The crucial observation in creating layers compatible with irrep-valued features is that while scalar features can be treated pointwise, as in an ordinary network, the components of vectors and tensors must be transformed together, rather than treated as tuples of scalar values.

In line with Weiler et al. (2018) we use gated nonlinearities, in which an auxiliary scalar feature calculated from the irreducible feature is used passed through a sigmoid nonlinearity, which is then multiplied with the feature to induce a nonlinear response.

For the encoding path, we apply ordinary max-pooling to the scalar valued feature components. For a vector or tensor valued component $v$ , we pool by keeping the vector with the greatest $l^{2}$ norm (Cesa et al., 2021).

We apply ordinary instance normalization (Ulyanov et al., 2016) to the scalar features. Similarly, to instance-normalize a vector- or tensor-valued feature $v$ we divide by the mean $l^{2}$ norm of that feature per instance: $\textrm{norm(v)}:=v/{\mathbb{E}(\|v\|)}$

2.4 Related Work

To build our proposed architecture we have made heavy use of the e3nn framework for developing equivariant neural networks: however there are other packages for creating equivariant networks available. The escnn package, Cesa et al. (2021), in particular provides layers for building E(2)- and E(3)-equivariant networks; indeed, the max-pooling and instance normalization layers are equivalent to those we use in our network.
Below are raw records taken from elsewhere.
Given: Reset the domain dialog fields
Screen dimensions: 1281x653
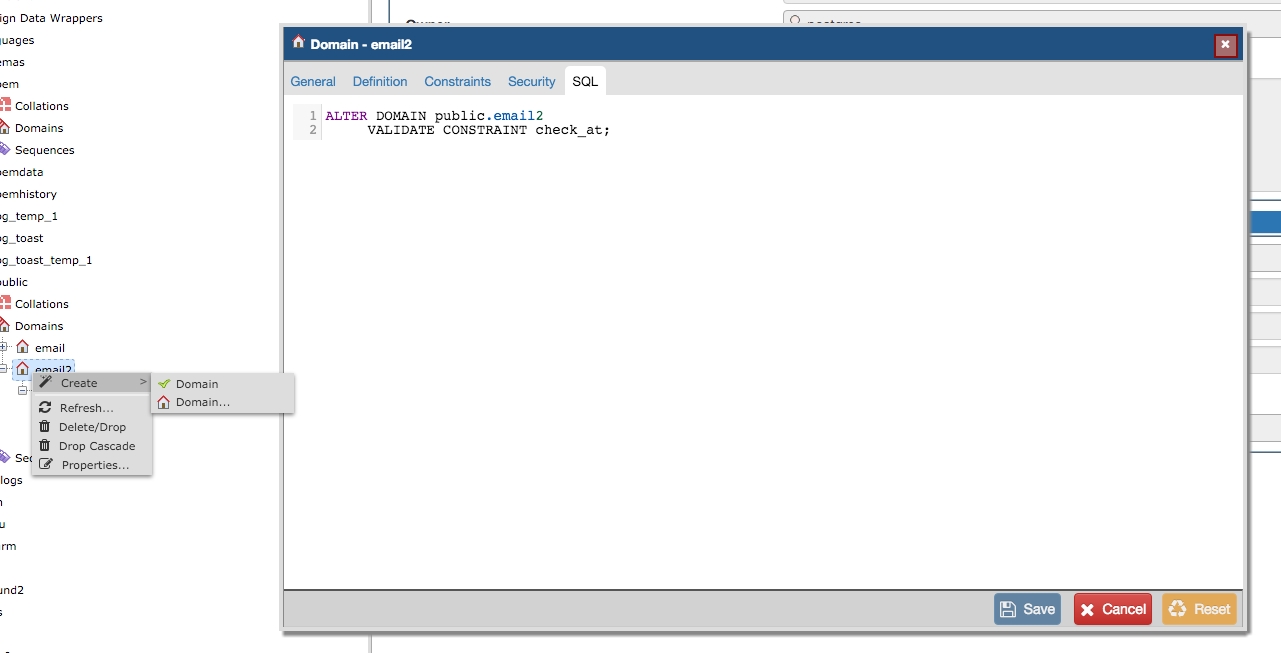Looking at the screenshot, I should coord(1199,609).
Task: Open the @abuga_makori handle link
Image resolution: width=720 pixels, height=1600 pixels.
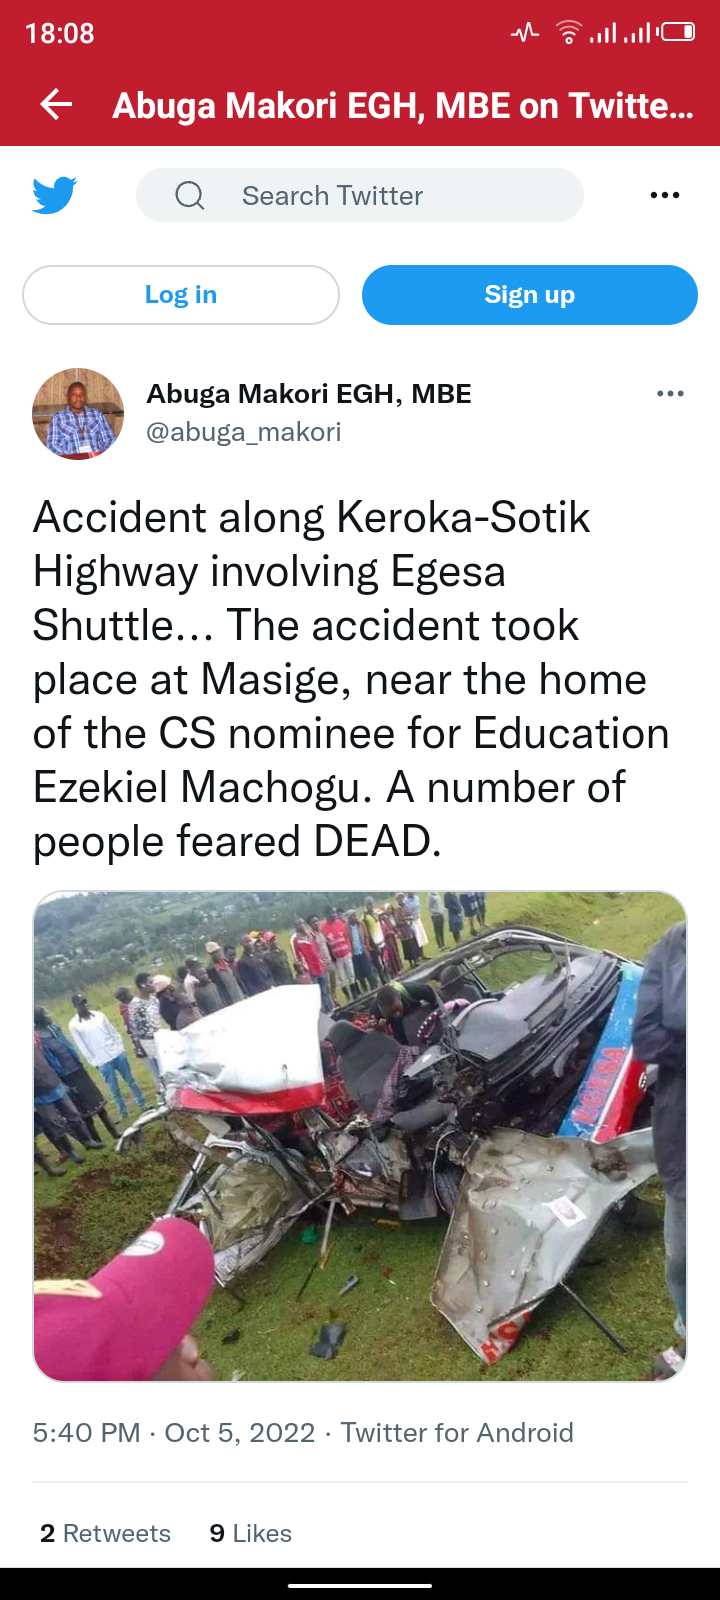Action: tap(244, 432)
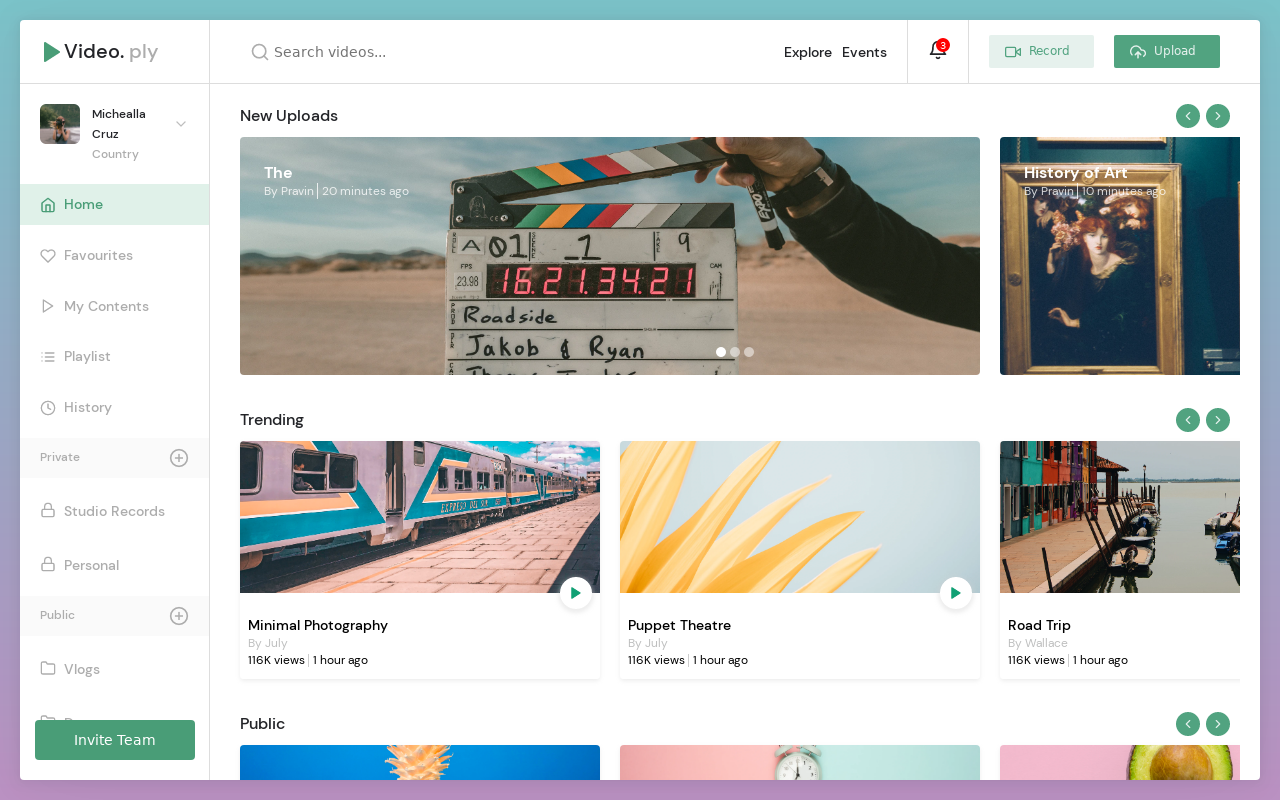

Previously published rotation-equivariant Unets have been restricted to 2D data and G-CNN layers (Chidester et al., 2019; Linmans et al., 2018; Pang et al., 2020; Winkens et al., 2018). A preprint describing a segmentation network based on e3nn filters applied to multiple sclerosis segmentation for the specific use case of 6 six-dimensional diffusion MRI data is available (Müller et al., 2021): in this particular setting each voxel carries three dimensional q-space data, with the network capturing equivariance in both voxel space and q-space. In contrast to the current paper, ordinary (non-equivariant) networks were unable to adequately perform the required segmentation task (lesion segmentation from diffusion data). This leaves the question open of whether equivariant networks have advantages over plain CNNs in the case of more typical 3D medical data. Here we show that end-to-end equivariant networks are indeed advantageous even when operating on scalar-valued inputs and outputs.

Other works in the application of equivariant networks to 3D data have focused on classification rather than segmentation, primarily using G-CNNs (Andrearczyk et al., 2019).

3 Methods

3.1 Model architectures

3.1.1 Irreducible representations

The design of equivariant architectures offers somewhat more freedom than their non-equivariant counterparts, insofar as we have more degrees of freedom in specifying the feature dimension at each layer: not just how many features, but how many of each irreducible order. In the majority of experiments in this paper we fixed a ratio 8:4:2 of order 0, 1 and 2 irreps in each layer other than input and output. In the notation of the e3nn library, this combination is denoted 8x0e + 4x1e + 2x2e, and corresponds to an ordinary feature depth of 30. In order to investigate sensitivity to the feature ratio, we compared to three other combinations of ratios with a similar feature dimension (8:4:2, 30:0:0, 8:8:0, and 4:4:4). This investigation (5.2.1) suggests that selection of the correct ratio is important, and that our proposed ratio is a good one for the kind of tasks we examined.

3.1.2 Kernel dimension and radial basis functions

Aliasing effects mean that if we choose a kernel which is too small, higher spherical harmonics may not contribute (or contribute poorly) to learning. For this reason, we choose a larger kernel (5x5x5) than often used in segmentation networks.

In addition to specifying the size of the convolutional kernel we must also specify which and how many radial basis functions are used to parameterize the radial component of the convolutional filters. We fix five basis functions for each equivariant kernel described in the appendix.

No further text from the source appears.